Provided entries.
BEGIN
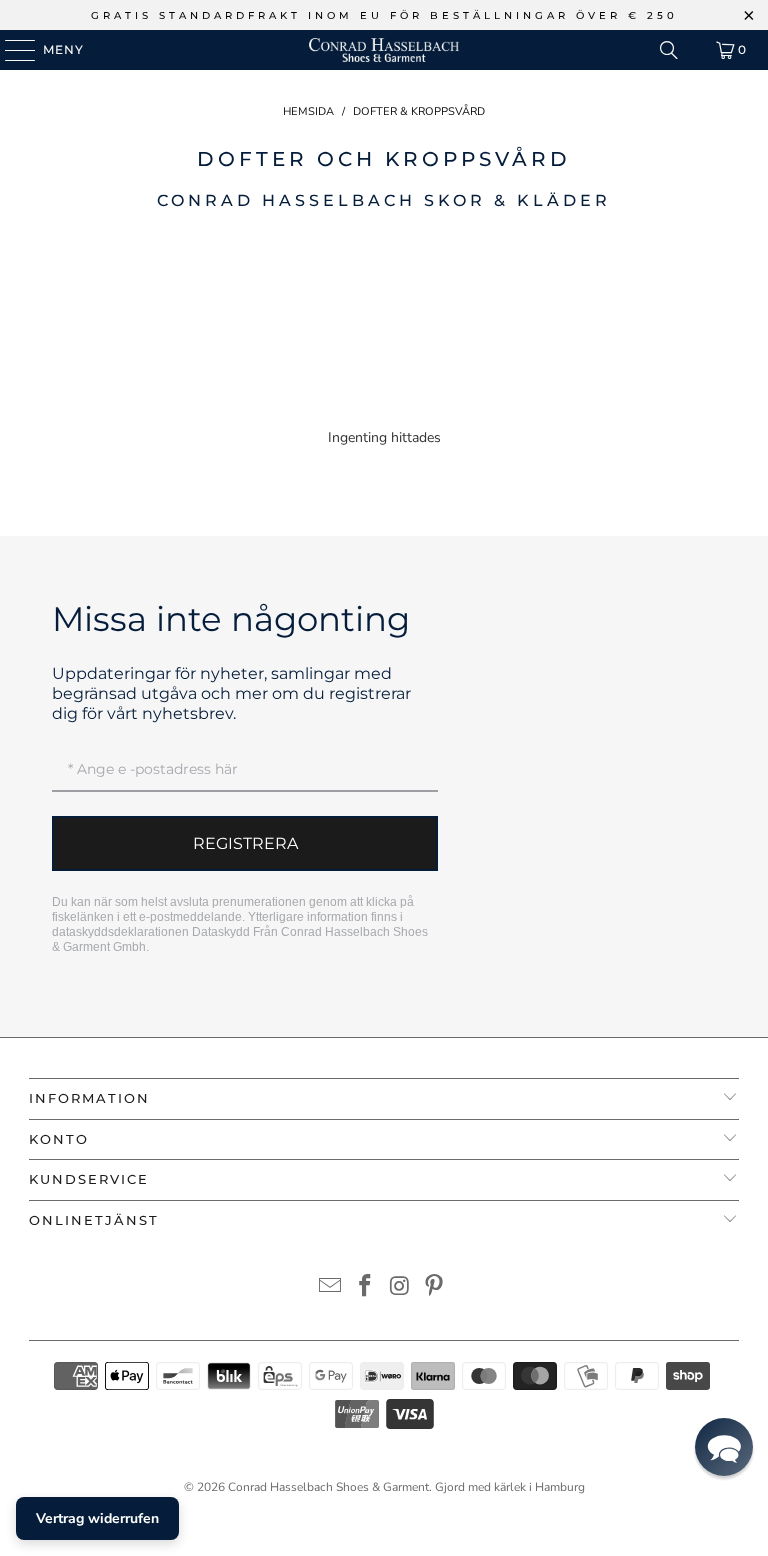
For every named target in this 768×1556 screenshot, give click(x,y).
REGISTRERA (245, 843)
END
BEGIN
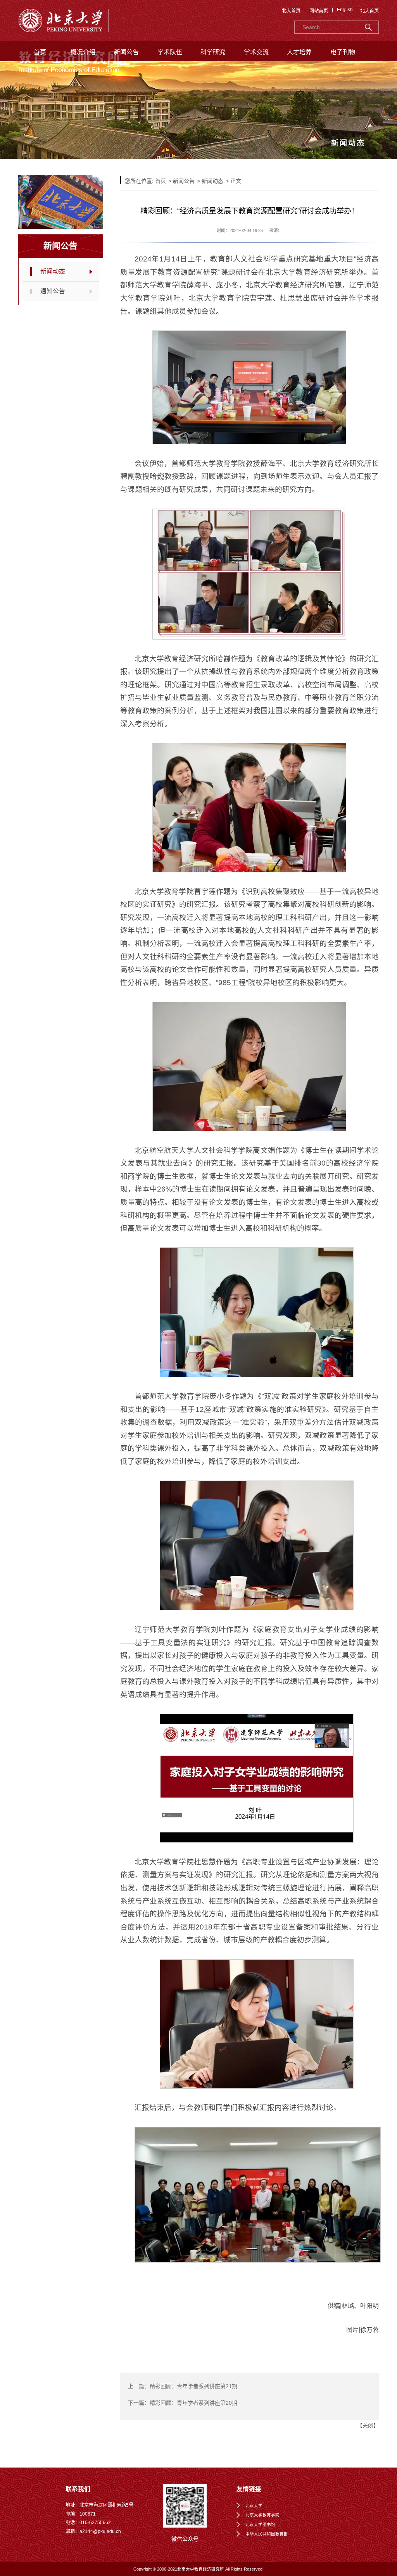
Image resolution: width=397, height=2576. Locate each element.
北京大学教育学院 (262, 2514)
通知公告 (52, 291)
END
Prompt. The lines above, starting at the one with "For every named" and ending at the one with "REGISTRERA (245, 843)", are the only ones to return, exactly as written.

Response to the exercise.
For every named target in this 768×1556 screenshot, give click(x,y).
REGISTRERA (245, 843)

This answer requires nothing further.